---- Raw data

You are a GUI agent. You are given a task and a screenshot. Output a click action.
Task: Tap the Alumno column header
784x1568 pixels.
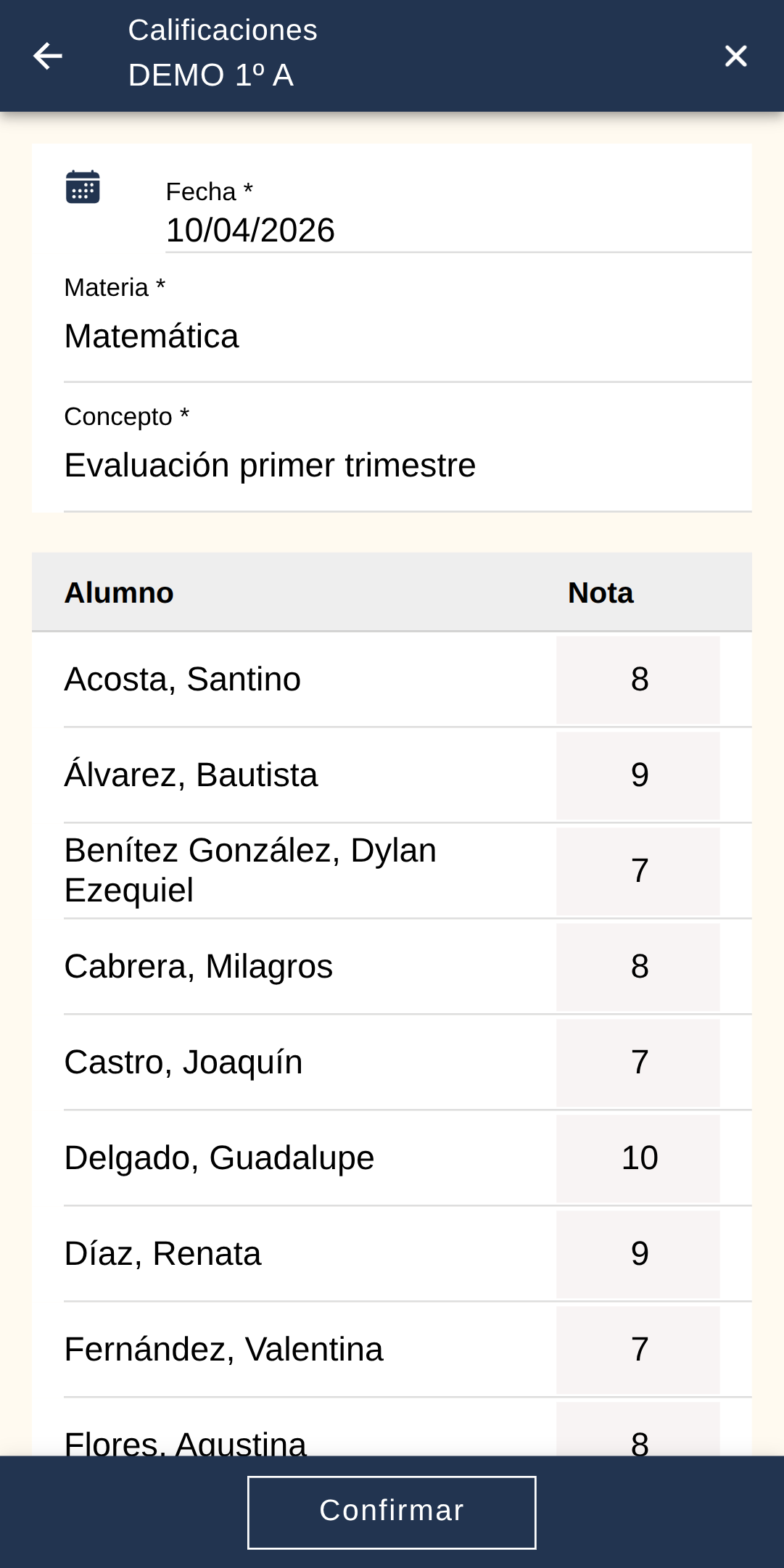coord(119,592)
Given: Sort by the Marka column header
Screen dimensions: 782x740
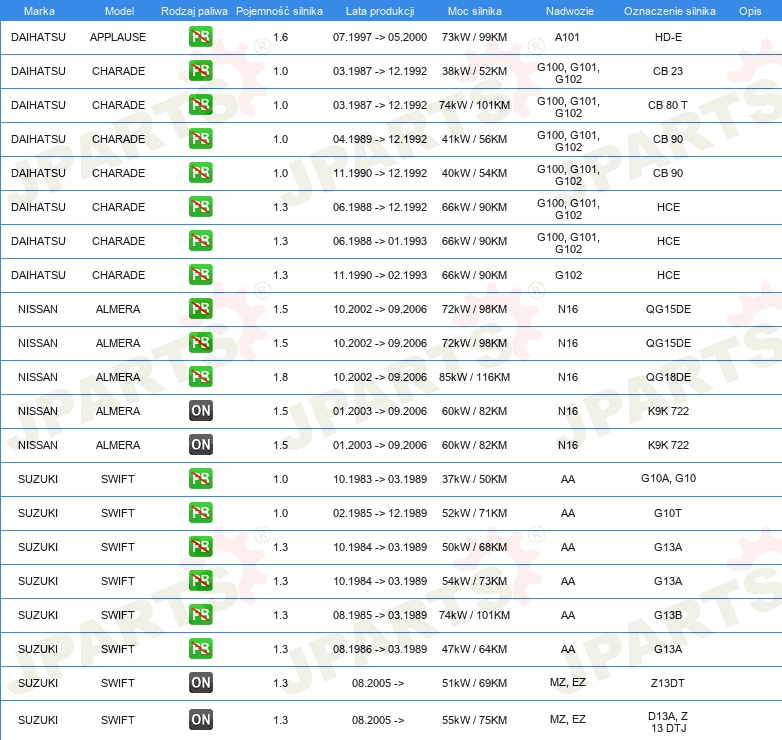Looking at the screenshot, I should (x=38, y=11).
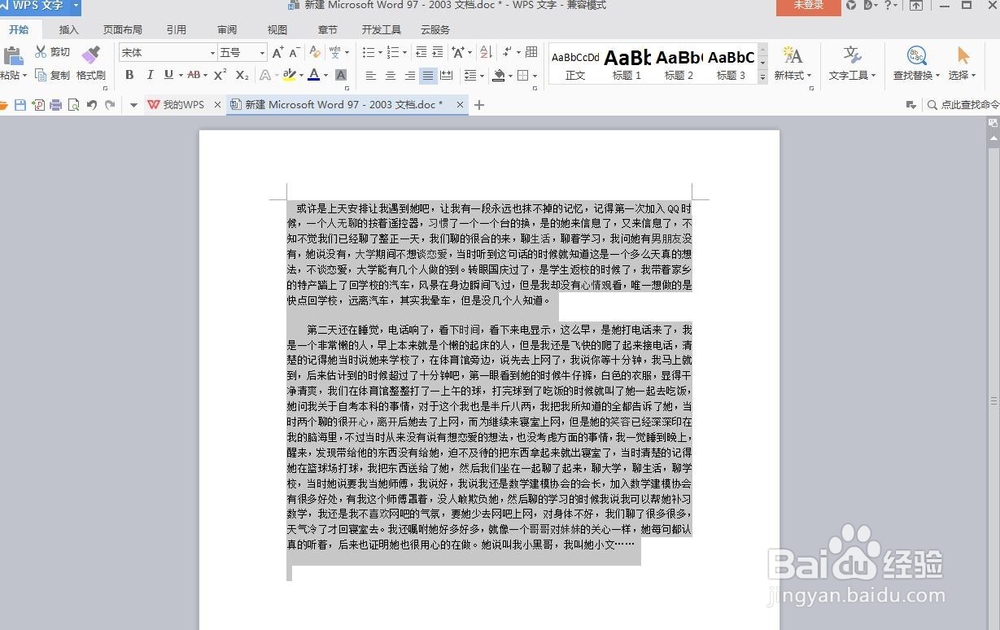Screen dimensions: 1000x630
Task: Toggle bold formatting on selected text
Action: pos(130,75)
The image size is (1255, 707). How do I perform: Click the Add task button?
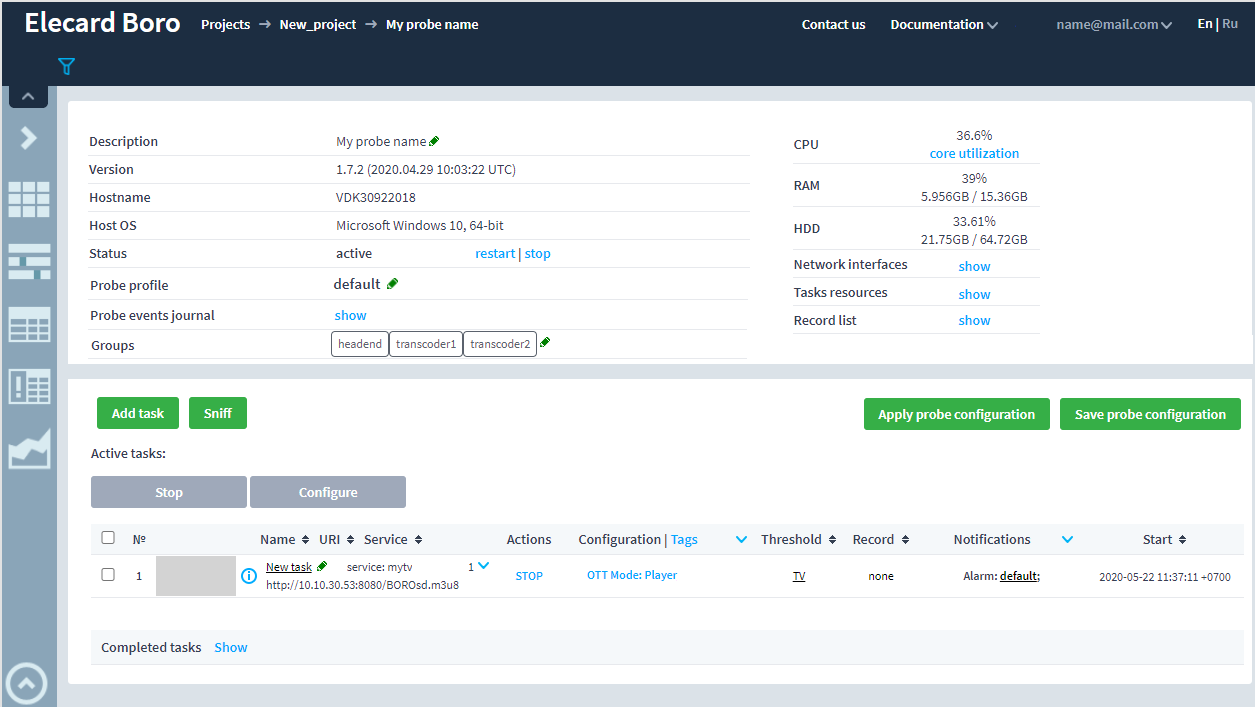point(138,414)
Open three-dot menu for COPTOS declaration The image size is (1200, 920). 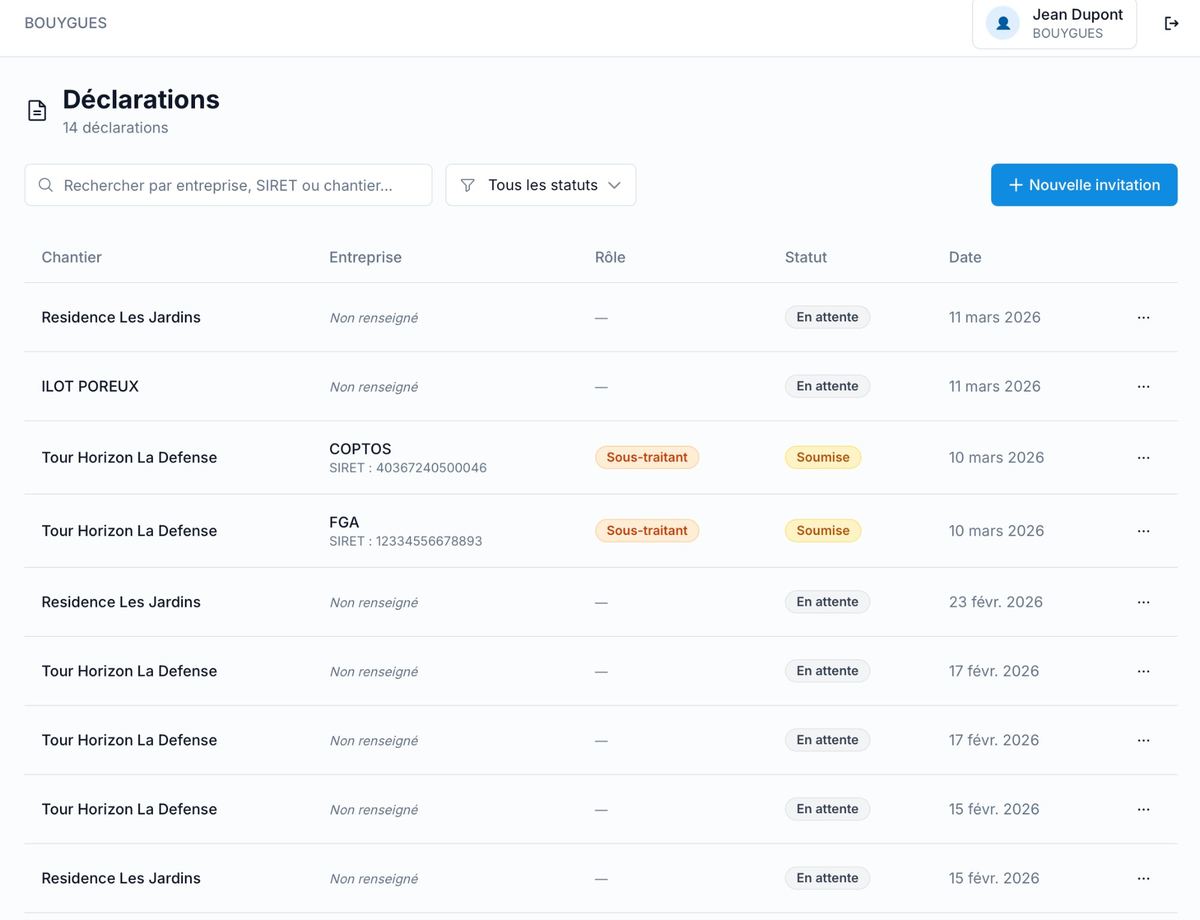click(x=1143, y=457)

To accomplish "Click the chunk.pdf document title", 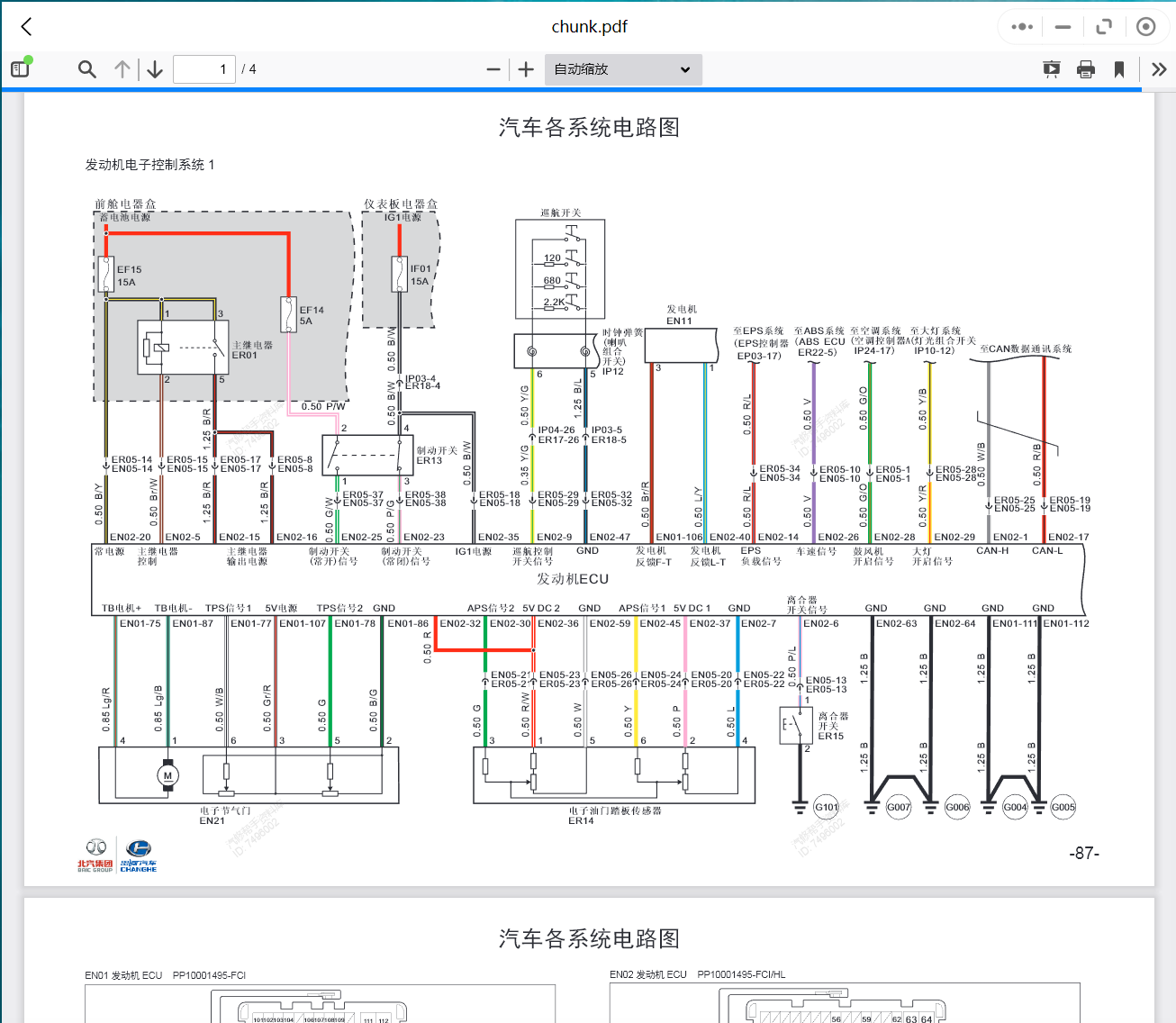I will [589, 27].
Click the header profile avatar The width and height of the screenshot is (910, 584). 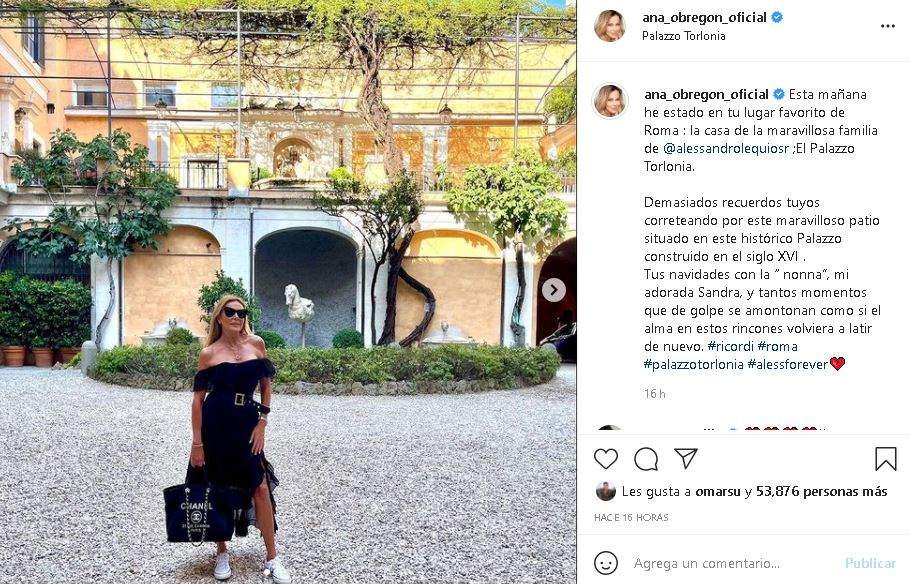[x=610, y=26]
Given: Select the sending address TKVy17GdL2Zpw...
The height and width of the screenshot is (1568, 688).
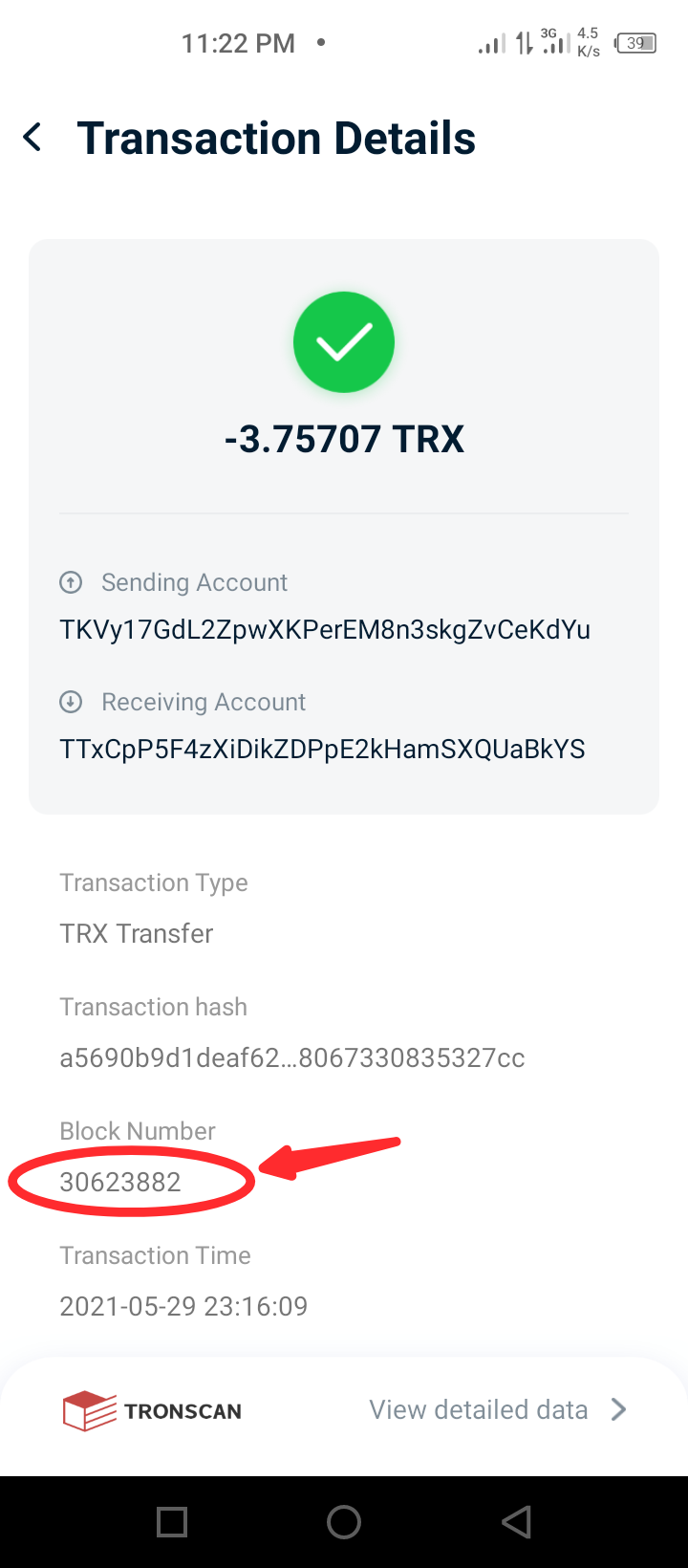Looking at the screenshot, I should [325, 630].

--------

Lines with "column" in the records above: copy every one of them.

Completed exercise:
Task: Tap the Alumno column header
Given: Sort by the Marka column header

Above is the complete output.